* WORK INSTRUCTIONS *
• a. According to the recycling article, what is South Africa's paper recycling rate?
• b. Reproduce a passage from the recycling article word for word, beginning at the words "Paper recycling is" and stopping after "manager, Donna Noble.".

* TEXT SHOWN *
If there’s a demand for recycled plastic products, for example, more plastic will be recycled and less will end up in landfills or polluting the oceans, and less virgin material will have to be mined or grown.
Faithful to Nature is launching a new category that helps online buyers select items using ecospecifics.
“We have categorised all 11000 ethical products we stock into which ones are 100% plastic-free. We are launching this with articles on how to help people create a zero-waste home.”
Smith says the zero-waste movement is gaining traction in many circles, but there is still a way to go.
“Ultimately we need our leaders to follow the example of many other African and European nations by banning plastic bags.”
Converting your household to zero-waste is the ideal, but if you have other items to recycle, try to do so responsibly.
Appliances have always been a problem to recycle so start by investing in household machines that will last longer and are made from recycled materials to soften your eco footprint.
In 2015 Pikitup launched Bulky Waste Service removal, free of charge. The service aims to divert recyclable waste away from landfill sites. Residents who want to dispose of bulky waste, such as old mattresses, furniture and appliances, should contact their nearest Pikitup depots.
Paper recycling is also successful and South Africa has a recycling rate of about 66%. Every metric ton of paper recycled saves 17 trees and uses 40% less energy and 50% less water, according to the Paper Recycling Company.
“We encourage and educate the nation by reducing, reusing and recycling paper, plastic, cardboard and now liquid cartons too. We are saving the environment by diverting refuse away from landfill sites, and we are creating sustainable jobs in the process,” says Mpact paper recycling company communications manager, Donna Noble.

* EXTRACTED INFORMATION *
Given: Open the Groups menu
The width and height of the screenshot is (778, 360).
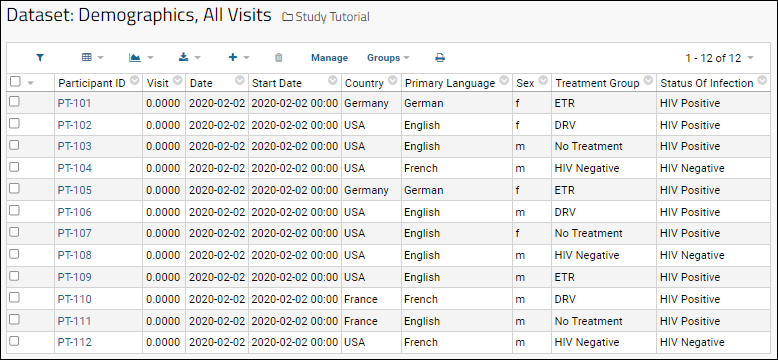Looking at the screenshot, I should coord(388,58).
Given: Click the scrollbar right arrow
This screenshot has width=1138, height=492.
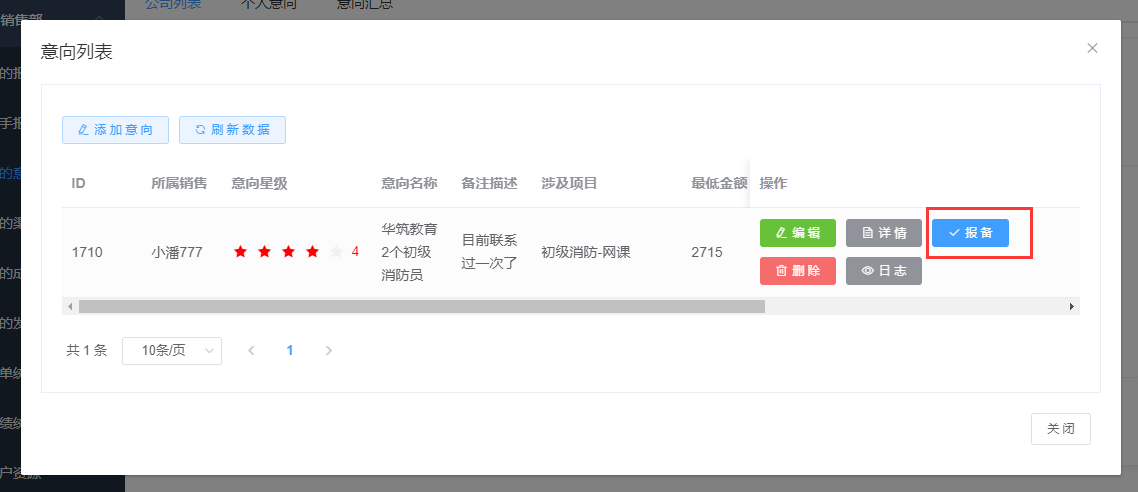Looking at the screenshot, I should click(1072, 306).
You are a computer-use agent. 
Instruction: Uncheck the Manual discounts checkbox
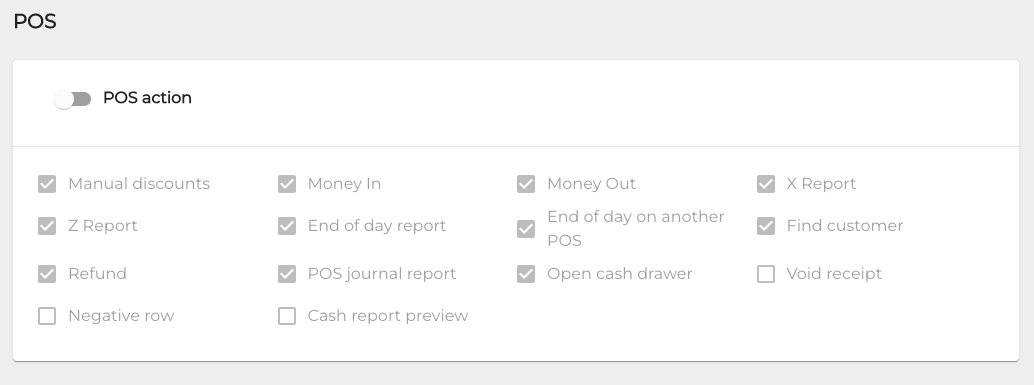pos(47,184)
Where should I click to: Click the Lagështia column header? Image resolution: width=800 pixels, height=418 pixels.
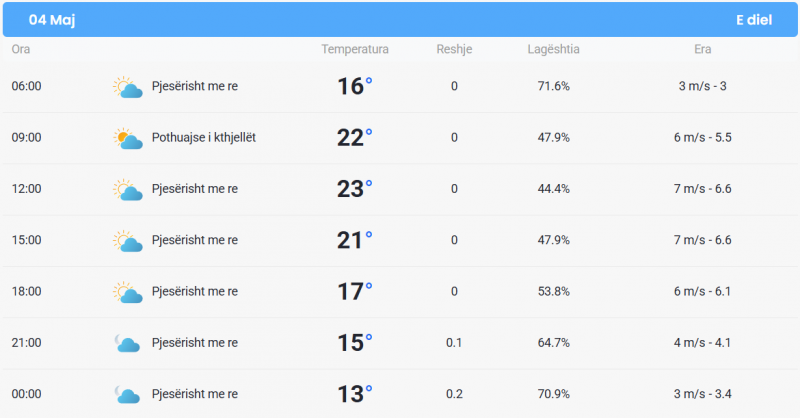coord(554,50)
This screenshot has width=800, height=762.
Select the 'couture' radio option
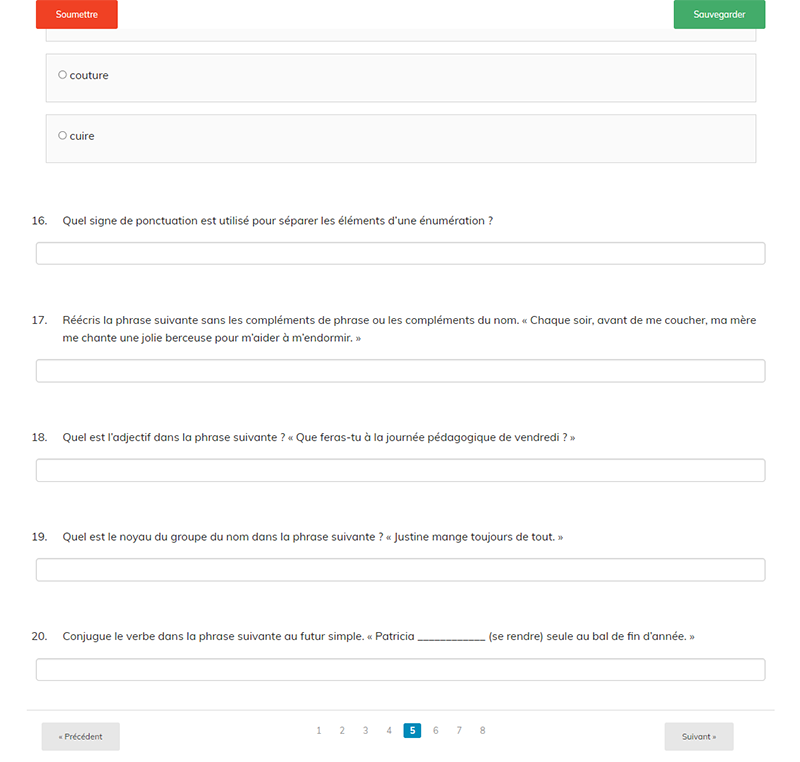(63, 75)
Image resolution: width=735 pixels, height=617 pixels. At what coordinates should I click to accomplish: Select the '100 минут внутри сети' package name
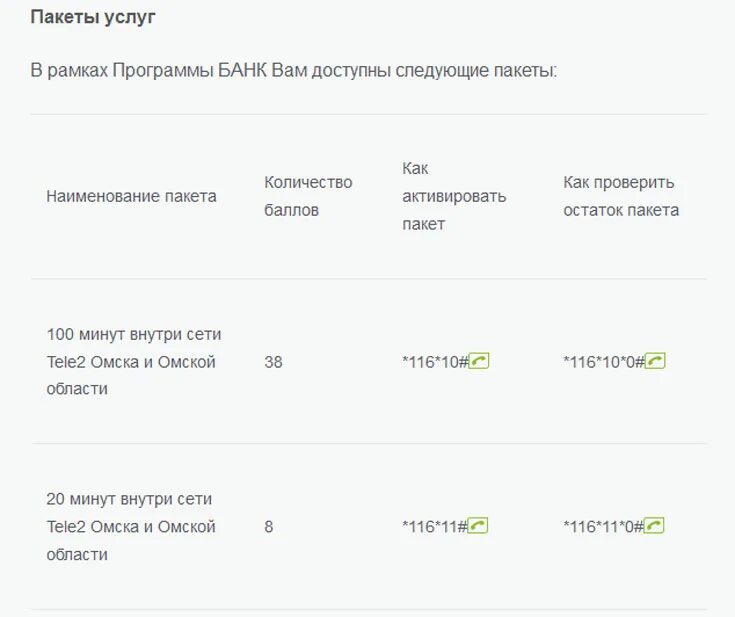[134, 361]
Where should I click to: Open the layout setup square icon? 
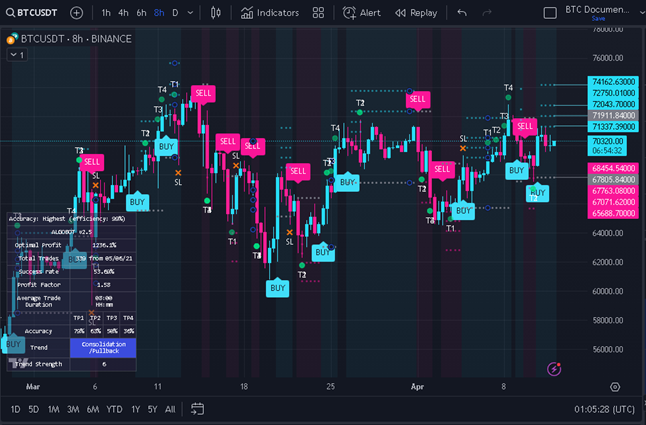(x=550, y=13)
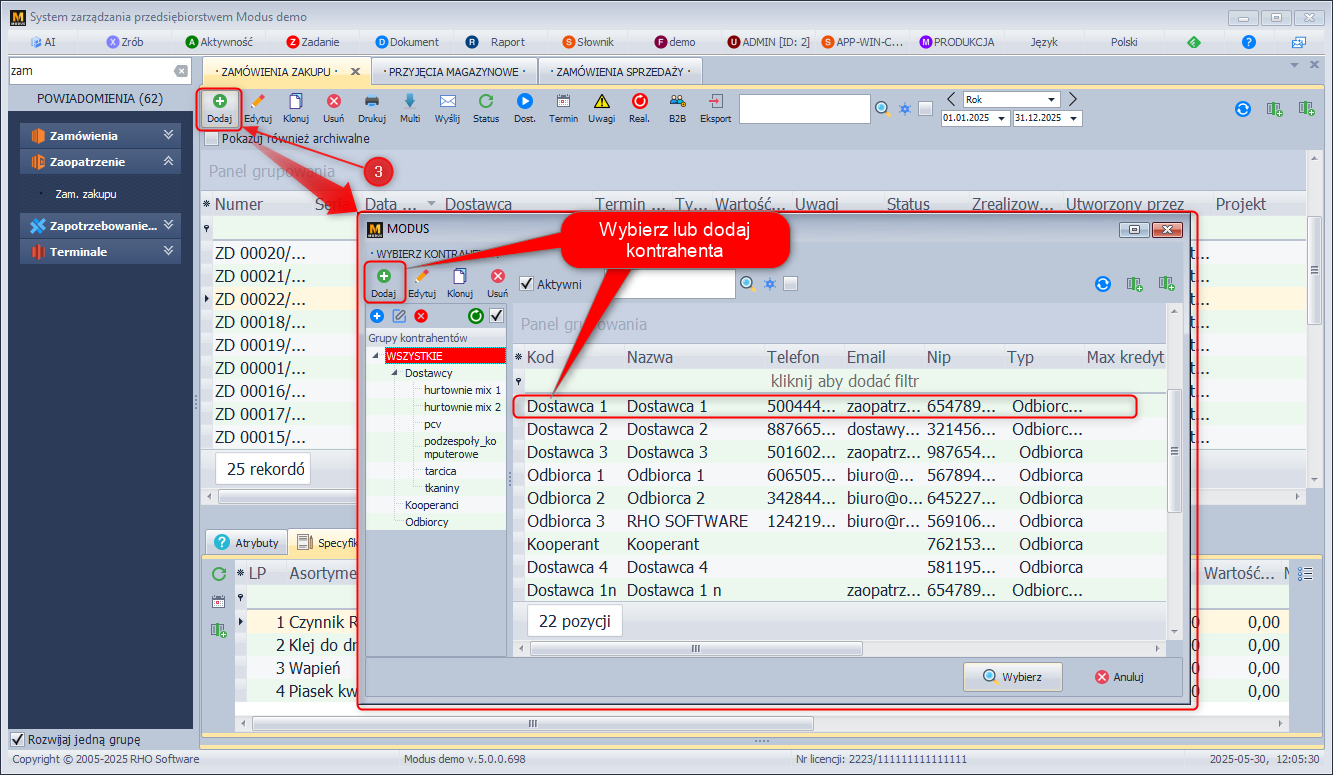This screenshot has width=1333, height=775.
Task: Select hurtownie mix 1 group in tree
Action: tap(462, 390)
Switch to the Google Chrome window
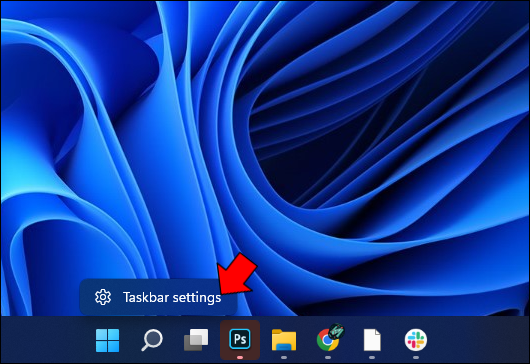This screenshot has height=364, width=530. coord(328,340)

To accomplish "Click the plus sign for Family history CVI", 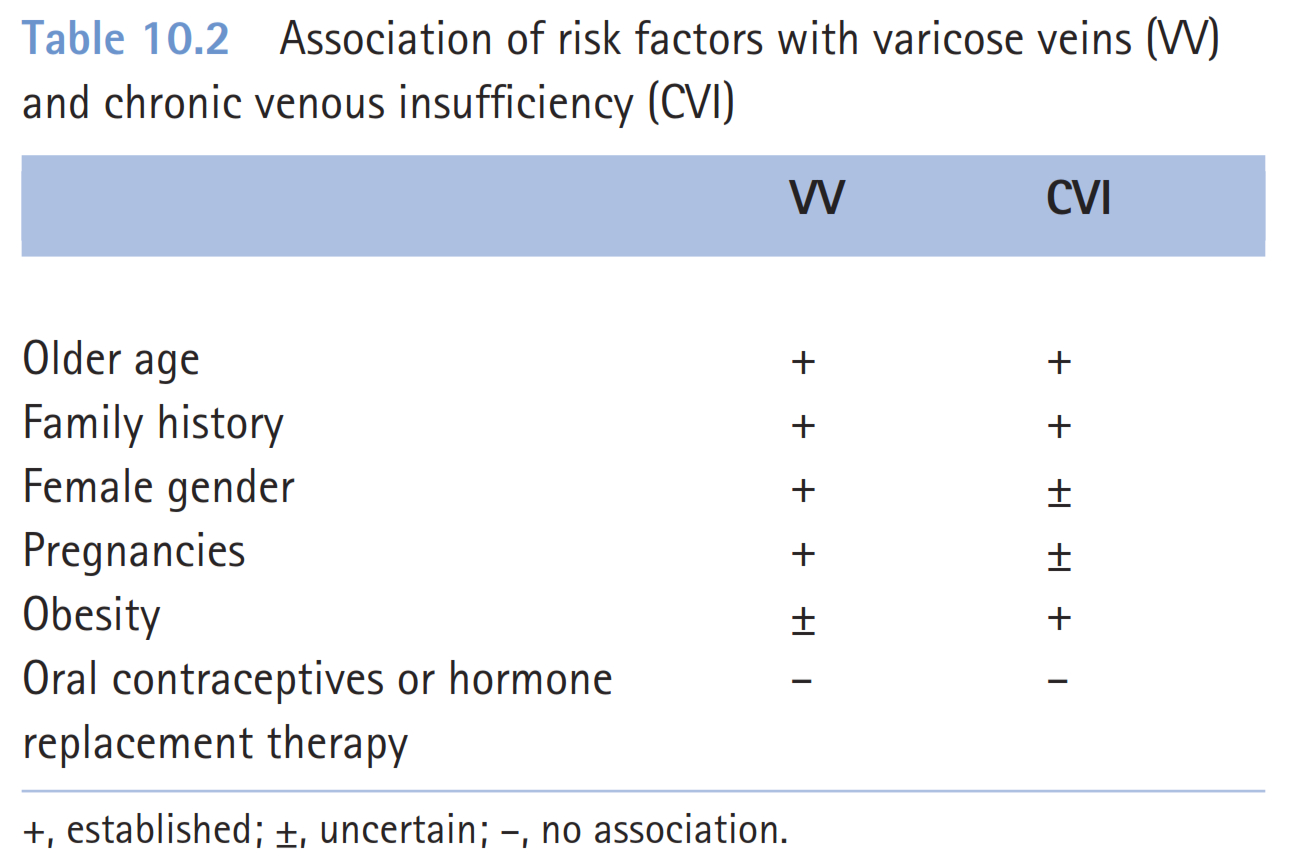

* SOLUTIONS BY TASK *
• a. About 66%.

• b.
Paper recycling is also successful and South Africa has a recycling rate of about 66%. Every metric ton of paper recycled saves 17 trees and uses 40% less energy and 50% less water, according to the Paper Recycling Company.
“We encourage and educate the nation by reducing, reusing and recycling paper, plastic, cardboard and now liquid cartons too. We are saving the environment by diverting refuse away from landfill sites, and we are creating sustainable jobs in the process,” says Mpact paper recycling company communications manager, Donna Noble.